Linfield University fired professor and Shakespeare scholar Daniel Pollack-Pelzner late last month due to “serious breaches” of his “duty to the institution,” according to the university. In March, Pollack-Pelzner posted on social media about past allegations of sexual misconduct and antisemitism involving university leaders, including current university president Miles Davis.
The AAUP initially reached out to Linfield President Davis on April 30, a few days after Pollack-Pelzner was fired.
In that letter, the Director of AAUP’s Department of Academic Freedom, Tenure and Governance, Gregory Scholtz, wrote that dismissing a tenured professor without a pre-termination hearing, as in Pollack-Pelzner’s case, is in violation of principles supported by faculties and higher education institutions nationwide.

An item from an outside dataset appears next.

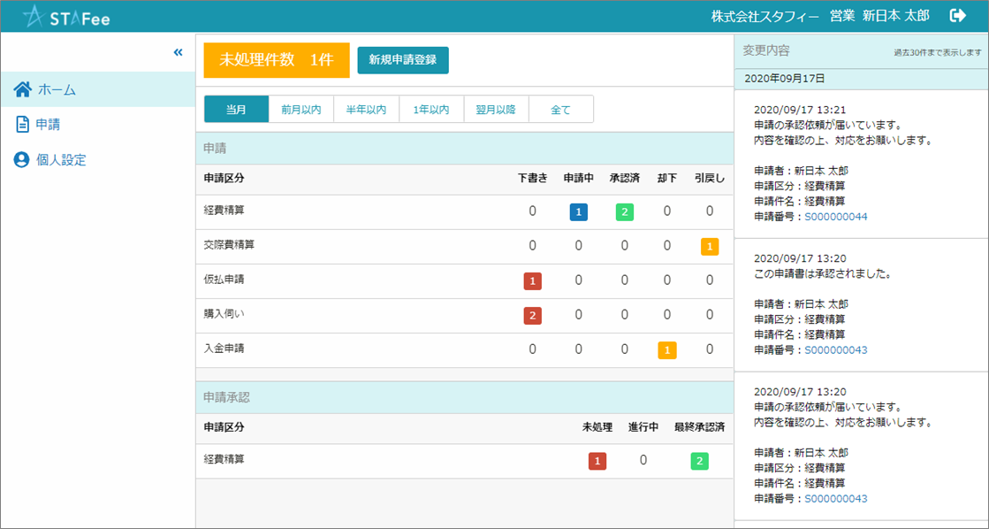Click green 最終承認済 badge in 申請承認
This screenshot has height=529, width=989.
699,461
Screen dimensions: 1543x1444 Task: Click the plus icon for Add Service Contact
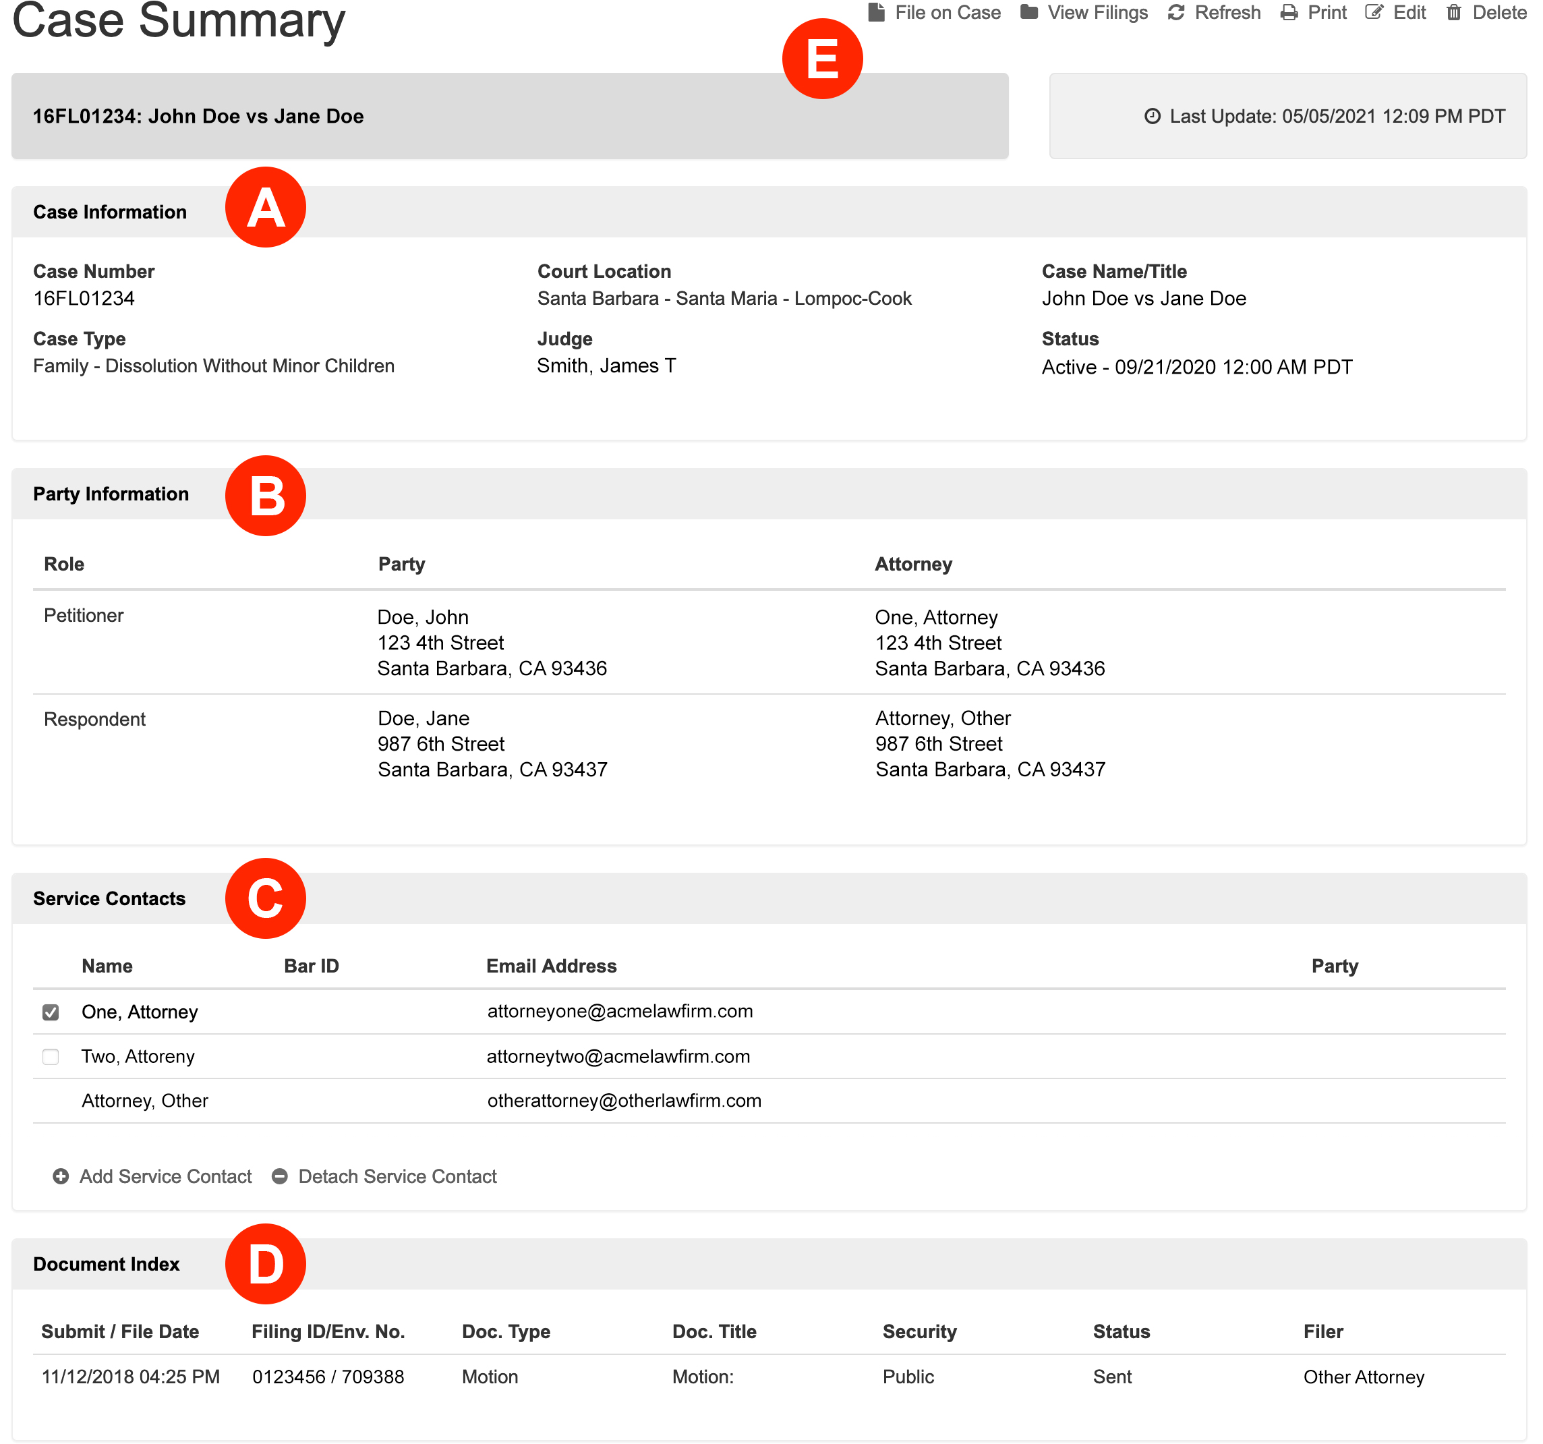click(x=61, y=1176)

In that April 30 letter, Scholtz urged the university to rescind Pollack-Pelzner’s dismissal notice and to reinstate him. The organization authorized its investigation into Linfield after that did not happen.
“An action to dismiss a tenured professor without the administration’s having first demonstrated adequacy of cause is in violation of principles and procedures established by the AAUP and the Association of American Colleges and Universities, and endorsed by more than two hundred other groups in higher education,” the AAUP wrote in a statement Tuesday. “AAUP principles and procedures are in fact incorporated into the Linfield University faculty handbook, so the administration’s action against Professor Pollack-Pelzner was evidently taken in flagrant violation, not only of AAUP-recommended standards, but of the institution’s own regulations.”
Scholtz wrote to Davis Monday, stating that the AAUP will be creating an ad hoc committee composed of professors from other institutions to begin the investigation.
“The AAUP’s staff will provide the ad hoc committee with relevant information for its examination, and the committee will arrange to interview you, Professor Pollack-Pelzner, and other involved individuals to ensure that all parties have the opportunity to present their positions,” Scholtz wrote to Davis.
Scholtz did not lay out a timeline for the investigation, but he wrote that he would contact Davis soon with the names of the ad hoc committee members and an estimate of the date Davis will be contacted for an interview.
“In the meantime,” Scholtz wrote, “we would emphasize the Association’s receptivity in this case, as in all others, to a resolution that would preclude the necessity for the investigation now authorized.”
Linfield spokesperson Scott Nelson told OPB that Linfield does not have an official AAUP union chapter.
“While we respect the AAUP, this matter is not suitable for resolution through an ad hoc committee of a private, outside organization,” Nelson said.
According to AAUP Oregon, although Linfield does not have an official chapter that partakes in collective bargaining, it does have an advocacy chapter.
This is not the first time an organization has questioned the legality of Linfield’s termination of Pollack-Pelzner.
Following the professor’s firing, the Foundation for Individual Rights in Education — a nonprofit based in Philadelphia — questioned the reasoning behind Pollack-Pelzner’s dismissal in a letter to Linfield President Davis.
Linfield representatives at the time said the university’s action against Pollack-Pelzner was legal.
The investigation announcement follows mounting pressure on Linfield from other quarters, including from alumni and a national festival with long ties to the university.